■ WORK REQUEST ■
The sole answer should be the number of lines in the material below that hold "información".

■ TASK INPUT ■
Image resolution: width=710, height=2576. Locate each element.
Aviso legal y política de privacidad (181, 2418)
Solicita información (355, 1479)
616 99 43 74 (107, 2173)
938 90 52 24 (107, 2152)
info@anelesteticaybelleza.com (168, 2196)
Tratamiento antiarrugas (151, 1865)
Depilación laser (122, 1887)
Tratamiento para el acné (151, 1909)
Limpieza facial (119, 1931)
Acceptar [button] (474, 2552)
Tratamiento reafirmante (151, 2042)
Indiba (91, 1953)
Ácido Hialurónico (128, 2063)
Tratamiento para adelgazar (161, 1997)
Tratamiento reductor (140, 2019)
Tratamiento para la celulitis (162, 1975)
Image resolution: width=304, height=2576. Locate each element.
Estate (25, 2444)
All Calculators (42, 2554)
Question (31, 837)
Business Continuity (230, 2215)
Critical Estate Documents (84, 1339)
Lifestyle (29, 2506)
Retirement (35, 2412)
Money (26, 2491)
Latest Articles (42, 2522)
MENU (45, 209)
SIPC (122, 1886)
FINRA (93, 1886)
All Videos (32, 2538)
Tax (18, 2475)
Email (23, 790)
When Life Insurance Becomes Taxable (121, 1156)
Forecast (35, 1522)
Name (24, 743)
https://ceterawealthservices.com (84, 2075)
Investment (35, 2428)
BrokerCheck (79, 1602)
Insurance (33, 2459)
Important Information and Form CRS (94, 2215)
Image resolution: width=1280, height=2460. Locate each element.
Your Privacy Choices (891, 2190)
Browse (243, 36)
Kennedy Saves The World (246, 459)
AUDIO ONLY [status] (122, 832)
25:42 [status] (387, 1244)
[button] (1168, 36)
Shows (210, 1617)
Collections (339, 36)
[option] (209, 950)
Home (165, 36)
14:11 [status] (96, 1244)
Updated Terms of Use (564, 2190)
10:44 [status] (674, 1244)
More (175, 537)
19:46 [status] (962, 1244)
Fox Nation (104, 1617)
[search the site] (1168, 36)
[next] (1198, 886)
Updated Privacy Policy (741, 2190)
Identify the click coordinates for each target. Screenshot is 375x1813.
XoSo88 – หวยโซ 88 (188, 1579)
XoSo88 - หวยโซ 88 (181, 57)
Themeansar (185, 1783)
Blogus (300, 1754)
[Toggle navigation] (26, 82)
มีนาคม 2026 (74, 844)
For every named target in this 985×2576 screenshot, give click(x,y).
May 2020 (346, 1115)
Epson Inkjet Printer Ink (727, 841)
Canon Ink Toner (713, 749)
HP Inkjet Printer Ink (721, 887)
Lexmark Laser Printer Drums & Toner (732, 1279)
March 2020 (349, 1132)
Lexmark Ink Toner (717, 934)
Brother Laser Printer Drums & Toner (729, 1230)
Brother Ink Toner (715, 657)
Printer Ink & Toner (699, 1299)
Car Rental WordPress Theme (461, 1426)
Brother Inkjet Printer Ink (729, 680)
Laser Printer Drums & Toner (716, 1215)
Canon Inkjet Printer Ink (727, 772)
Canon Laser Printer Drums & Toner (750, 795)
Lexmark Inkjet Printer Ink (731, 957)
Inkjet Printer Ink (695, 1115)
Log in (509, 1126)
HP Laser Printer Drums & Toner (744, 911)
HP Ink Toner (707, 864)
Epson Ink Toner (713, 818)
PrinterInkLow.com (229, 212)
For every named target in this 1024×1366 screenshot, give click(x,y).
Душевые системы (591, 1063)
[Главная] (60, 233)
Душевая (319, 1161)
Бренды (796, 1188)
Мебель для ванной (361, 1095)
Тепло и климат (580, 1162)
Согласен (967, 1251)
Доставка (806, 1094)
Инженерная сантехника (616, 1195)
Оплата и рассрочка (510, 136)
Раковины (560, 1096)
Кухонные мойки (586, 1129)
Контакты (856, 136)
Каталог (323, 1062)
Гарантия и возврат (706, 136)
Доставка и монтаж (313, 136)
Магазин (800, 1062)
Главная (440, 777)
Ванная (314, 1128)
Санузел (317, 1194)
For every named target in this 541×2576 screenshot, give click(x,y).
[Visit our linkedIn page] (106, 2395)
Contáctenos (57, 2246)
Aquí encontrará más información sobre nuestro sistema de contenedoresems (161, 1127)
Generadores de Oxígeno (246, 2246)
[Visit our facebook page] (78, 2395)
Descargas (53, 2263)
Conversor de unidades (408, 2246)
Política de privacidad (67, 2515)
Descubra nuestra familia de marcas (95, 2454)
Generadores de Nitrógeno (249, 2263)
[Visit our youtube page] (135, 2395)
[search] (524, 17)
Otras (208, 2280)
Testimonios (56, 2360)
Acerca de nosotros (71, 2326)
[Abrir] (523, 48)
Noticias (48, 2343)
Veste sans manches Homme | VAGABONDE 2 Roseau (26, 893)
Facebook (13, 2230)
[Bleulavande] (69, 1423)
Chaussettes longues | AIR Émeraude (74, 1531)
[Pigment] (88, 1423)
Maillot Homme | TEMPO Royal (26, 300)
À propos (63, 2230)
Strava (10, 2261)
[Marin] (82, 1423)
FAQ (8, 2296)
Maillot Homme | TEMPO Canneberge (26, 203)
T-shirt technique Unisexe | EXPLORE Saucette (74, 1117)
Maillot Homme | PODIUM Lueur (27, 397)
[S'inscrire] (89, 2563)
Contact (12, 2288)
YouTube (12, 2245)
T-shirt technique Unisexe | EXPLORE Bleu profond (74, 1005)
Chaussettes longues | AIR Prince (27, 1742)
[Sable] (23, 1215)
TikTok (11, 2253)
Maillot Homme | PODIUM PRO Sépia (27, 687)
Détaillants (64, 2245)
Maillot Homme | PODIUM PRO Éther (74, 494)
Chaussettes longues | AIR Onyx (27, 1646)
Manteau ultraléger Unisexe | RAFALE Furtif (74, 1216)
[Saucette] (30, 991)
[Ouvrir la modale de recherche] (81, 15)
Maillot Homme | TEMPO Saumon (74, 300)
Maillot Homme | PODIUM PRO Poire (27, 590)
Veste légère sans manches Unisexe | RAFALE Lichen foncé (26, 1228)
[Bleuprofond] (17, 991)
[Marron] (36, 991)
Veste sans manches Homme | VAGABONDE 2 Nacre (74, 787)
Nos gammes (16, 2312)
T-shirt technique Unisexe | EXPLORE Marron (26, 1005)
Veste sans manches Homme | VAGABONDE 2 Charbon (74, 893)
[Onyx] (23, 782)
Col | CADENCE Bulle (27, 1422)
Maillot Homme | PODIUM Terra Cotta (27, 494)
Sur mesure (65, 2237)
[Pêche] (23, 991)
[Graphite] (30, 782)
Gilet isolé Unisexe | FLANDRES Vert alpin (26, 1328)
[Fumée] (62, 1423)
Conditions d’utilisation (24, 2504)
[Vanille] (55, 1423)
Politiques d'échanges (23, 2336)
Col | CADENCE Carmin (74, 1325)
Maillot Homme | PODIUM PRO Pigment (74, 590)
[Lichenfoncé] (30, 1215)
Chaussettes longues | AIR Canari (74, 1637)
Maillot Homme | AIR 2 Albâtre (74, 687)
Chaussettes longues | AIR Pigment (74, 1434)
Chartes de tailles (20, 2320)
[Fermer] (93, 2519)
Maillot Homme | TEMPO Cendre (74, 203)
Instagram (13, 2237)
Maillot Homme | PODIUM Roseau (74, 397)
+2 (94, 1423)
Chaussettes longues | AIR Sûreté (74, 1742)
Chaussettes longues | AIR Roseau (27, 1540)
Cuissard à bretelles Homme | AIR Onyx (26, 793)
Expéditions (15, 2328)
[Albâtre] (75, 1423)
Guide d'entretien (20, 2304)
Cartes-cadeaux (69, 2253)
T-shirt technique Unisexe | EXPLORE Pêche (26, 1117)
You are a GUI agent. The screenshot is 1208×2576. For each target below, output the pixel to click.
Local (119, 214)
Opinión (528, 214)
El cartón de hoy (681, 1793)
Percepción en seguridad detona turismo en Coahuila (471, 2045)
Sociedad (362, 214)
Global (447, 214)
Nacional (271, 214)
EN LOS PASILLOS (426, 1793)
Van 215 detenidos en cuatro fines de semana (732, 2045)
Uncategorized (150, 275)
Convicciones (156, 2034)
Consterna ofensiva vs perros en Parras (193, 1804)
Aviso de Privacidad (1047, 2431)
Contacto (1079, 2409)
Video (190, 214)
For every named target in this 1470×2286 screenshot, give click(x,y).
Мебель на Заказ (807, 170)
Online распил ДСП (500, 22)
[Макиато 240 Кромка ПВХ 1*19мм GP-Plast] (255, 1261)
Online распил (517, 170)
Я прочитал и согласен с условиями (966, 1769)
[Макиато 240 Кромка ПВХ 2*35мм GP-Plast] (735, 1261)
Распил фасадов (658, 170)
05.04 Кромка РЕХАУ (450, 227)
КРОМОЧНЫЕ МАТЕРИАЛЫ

■ SOLUTION ■
2